A empresa busca o pagamento de uma dívida decorrente da prestação de serviços de material gráfico utilizado na campanha eleitoral de 2014, nos dois turnos da disputa para o cargo de governador.
A decisão foi tomada no julgamento do Agravo de Instrumento nº 1001092-84.2026.8.01.0000, que tem como agravante a empresa Sulvep Veiculação e Propaganda Eireli-ME e como agravado o Diretório Regional do Partido dos Trabalhadores (PT) no Acre. O processo tramita na Primeira Câmara Cível do TJAC, sob relatoria do desembargador Elcio Mendes.
Inicialmente, houve decisão que indeferiu o pedido de penhora de valores provenientes do Fundo Partidário. A empresa recorreu ao Tribunal de Justiça, que reformou a decisão e autorizou a medida.
Segundo o entendimento adotado pelos desembargadores, a impenhorabilidade dos recursos do Fundo Partidário não é absoluta. O colegiado considerou que existe relação direta entre a dívida cobrada e uma atividade que pode ser financiada com recursos do fundo.

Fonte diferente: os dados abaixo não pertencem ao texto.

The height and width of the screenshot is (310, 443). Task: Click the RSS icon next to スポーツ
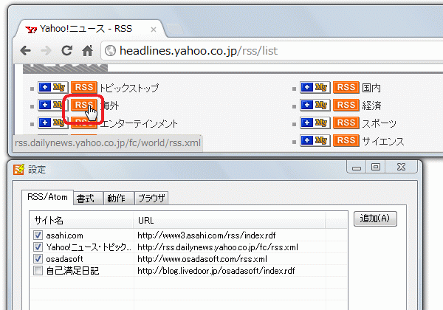[x=346, y=123]
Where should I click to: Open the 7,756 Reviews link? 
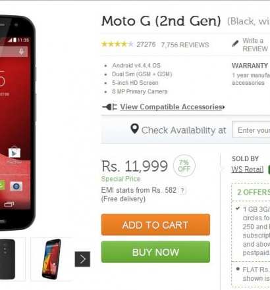click(185, 45)
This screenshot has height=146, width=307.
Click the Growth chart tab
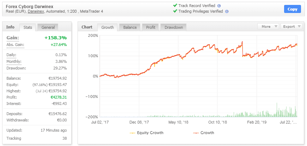pyautogui.click(x=108, y=27)

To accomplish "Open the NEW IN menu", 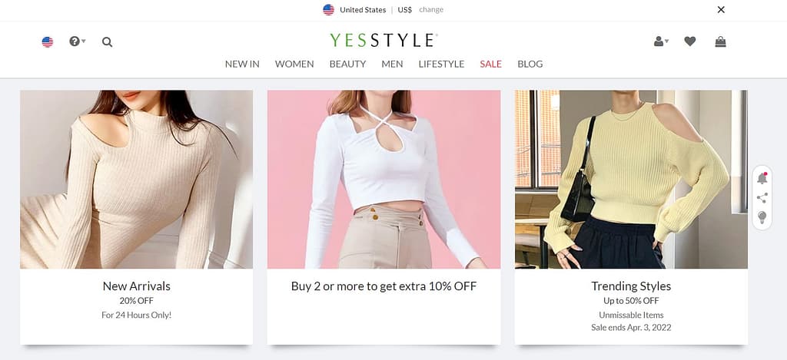I will coord(242,64).
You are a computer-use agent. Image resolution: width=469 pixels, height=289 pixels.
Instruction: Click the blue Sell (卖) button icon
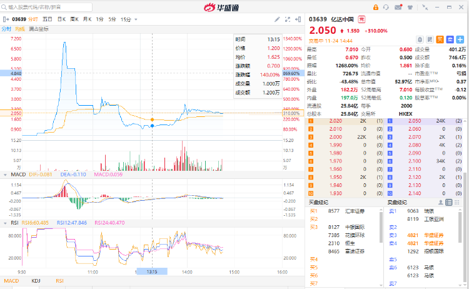pos(449,39)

A decisão cita o artigo 833, §1º, do Código de Processo Civil, segundo o qual a regra de impenhorabilidade pode ser afastada em determinadas situações. Também foi considerada a finalidade dos recursos prevista no artigo 44 da Lei nº 9.096/1995, que trata dos partidos políticos.

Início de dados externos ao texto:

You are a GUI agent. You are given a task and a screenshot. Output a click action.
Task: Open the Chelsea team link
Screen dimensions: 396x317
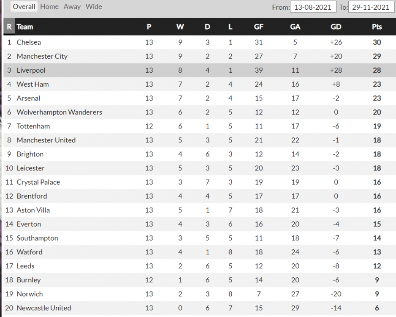pyautogui.click(x=29, y=42)
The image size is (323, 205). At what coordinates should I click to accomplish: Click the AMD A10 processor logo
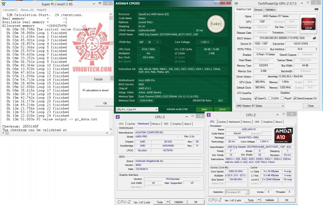(x=284, y=136)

Na avaliação do relator, a proteção conferida aos recursos partidários não pode impedir, de forma absoluta, a satisfação de uma obrigação quando a dívida possui vínculo direto com uma atividade financiável pelo próprio Fundo Partidário.
Com isso, o agravo de instrumento foi provido, permitindo a penhora dos valores necessários para a satisfação do crédito.

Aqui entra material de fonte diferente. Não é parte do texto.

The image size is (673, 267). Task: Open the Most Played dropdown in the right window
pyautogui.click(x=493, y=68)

A decisão também menciona precedentes do Supremo Tribunal Federal (STF), do Superior Tribunal de Justiça (STJ) e do próprio TJAC sobre a aplicação das regras de impenhorabilidade e a possibilidade de sua relativização em situações específicas.
O processo tramita no foro de Rio Branco e trata especificamente da execução de uma dívida decorrente de serviços prestados à campanha eleitoral de 2014.